Each Jitsi Videobridge (JVB) handles media routing. Add additional JVBs to handle more concurrent users:

# On additional JVB server
sudo apt-get install -y jitsi-videobridge2

# Configure to connect to your Jitsi Meet XMPP server
sudo nano /etc/jitsi/videobridge/jvb.conf
videobridge {
    ice {
        udp {
            port = 10000
        }
    }
    apis {
        xmpp-client {
            configs {
                shard {
                    domain = "meet.example.com"
                    hostname = "meet.example.com"
                    username = "jvb"
                    password = "YourJVBPassword"
                    muc_jids = "[email protected]"
                    muc_nickname = "jvb-2"
                    disable_certificate_verification = false
                }
            }
        }
    }
}

Jicofo automatically load-balances between available JVBs using the Octo protocol.

Docker Deployment

For containerized deployment:

git clone https://github.com/jitsi/docker-jitsi-meet.git
cd docker-jitsi-meet

cp env.example .env
nano .env  # Set CONFIG, PUBLIC_URL, ENABLE_AUTH, etc.

# Generate passwords
./gen-passwords.sh

# Create config directories
mkdir -p ~/.jitsi-meet-cfg/{web,transcripts,prosody/config,prosody/prosody-plugins-custom,jicofo,jvb,jigasi,jibri}

# Start
docker compose up -d

# The docker-compose includes: web, prosody, jicofo, jvb

Troubleshooting

Can't connect to meeting (WebRTC error):

# Verify UDP port 10000 is reachable from the internet
# Test from an external machine:
nc -u your-server-ip 10000

# Check if Videobridge is running
sudo systemctl status jitsi-videobridge2
sudo journalctl -u jitsi-videobridge2 -f

Audio/video not working:

# Check if TURN server is needed (for users behind symmetric NAT)
# Add COTURN server to config.js:
# p2p: { stunServers: [{urls: "stun:stun.example.com:3478"}] },
# ...

Authentication not working:

sudo journalctl -u prosody -f
# Check Prosody logs for XMPP errors

# Verify config.js has the right domain
grep -i "auth\|anon" /etc/prosody/conf.d/meet.example.com.cfg.lua

Jibri recording fails to start:

sudo journalctl -u jibri -f
# Common: Chrome crash (need --no-sandbox), permissions on recordings dir
sudo chmod 777 /srv/recordings

Conclusion

Jitsi Meet provides a fully open-source, self-hosted video conferencing solution with no per-user fees or time limits.
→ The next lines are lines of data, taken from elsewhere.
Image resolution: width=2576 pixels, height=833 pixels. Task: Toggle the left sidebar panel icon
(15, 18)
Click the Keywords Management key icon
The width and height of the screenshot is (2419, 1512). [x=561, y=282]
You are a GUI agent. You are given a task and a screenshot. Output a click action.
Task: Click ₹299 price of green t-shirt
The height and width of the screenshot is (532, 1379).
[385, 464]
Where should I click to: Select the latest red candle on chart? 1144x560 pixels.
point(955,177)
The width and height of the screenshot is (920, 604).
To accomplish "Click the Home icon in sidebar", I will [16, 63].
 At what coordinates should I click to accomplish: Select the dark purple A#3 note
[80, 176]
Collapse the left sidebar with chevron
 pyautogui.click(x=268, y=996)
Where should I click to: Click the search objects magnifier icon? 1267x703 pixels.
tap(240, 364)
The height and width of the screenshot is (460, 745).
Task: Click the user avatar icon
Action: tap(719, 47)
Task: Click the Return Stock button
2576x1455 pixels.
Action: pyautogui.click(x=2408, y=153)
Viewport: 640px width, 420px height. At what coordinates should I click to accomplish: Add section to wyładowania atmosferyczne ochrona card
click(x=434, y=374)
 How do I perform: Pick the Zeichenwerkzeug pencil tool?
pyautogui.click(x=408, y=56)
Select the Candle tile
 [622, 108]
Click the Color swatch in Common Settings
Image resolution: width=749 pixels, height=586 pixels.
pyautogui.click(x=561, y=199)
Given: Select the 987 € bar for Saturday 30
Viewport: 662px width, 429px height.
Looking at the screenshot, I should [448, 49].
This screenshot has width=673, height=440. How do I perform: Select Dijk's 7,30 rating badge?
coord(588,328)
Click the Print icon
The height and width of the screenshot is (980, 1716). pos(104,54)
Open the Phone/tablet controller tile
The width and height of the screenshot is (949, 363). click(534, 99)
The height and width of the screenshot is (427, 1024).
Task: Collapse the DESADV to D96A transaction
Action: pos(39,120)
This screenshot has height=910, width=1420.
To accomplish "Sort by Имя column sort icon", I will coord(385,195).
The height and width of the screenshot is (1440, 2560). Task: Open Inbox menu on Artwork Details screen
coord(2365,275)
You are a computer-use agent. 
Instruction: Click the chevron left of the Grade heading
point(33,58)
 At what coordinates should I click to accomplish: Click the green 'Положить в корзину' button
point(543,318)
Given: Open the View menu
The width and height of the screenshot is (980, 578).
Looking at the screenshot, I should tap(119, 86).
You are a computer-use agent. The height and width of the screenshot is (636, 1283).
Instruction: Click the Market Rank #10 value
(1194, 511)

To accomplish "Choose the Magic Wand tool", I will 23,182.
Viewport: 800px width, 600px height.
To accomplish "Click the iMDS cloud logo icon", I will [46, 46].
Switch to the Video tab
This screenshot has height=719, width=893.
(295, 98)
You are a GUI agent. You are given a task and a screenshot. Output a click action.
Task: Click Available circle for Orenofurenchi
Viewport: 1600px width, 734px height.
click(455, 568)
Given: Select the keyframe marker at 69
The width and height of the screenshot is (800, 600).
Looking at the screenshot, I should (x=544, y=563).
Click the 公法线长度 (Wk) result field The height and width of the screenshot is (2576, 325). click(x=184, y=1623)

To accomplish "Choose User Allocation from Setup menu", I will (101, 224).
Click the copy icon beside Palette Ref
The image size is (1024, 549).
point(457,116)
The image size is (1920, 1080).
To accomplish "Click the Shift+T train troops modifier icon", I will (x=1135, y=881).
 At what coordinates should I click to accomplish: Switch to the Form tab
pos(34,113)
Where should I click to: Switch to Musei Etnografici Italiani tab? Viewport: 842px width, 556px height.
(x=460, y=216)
The quick-install package handles most of the complexity, and the combination of Prosody for XMPP signaling, Jitsi Videobridge for media routing, and optional Jibri for recording covers most team communication needs. For reliable production operation, ensure UDP port 10000 is accessible, use Let's Encrypt for TLS, and scale by adding additional JVB nodes as your concurrent user count grows.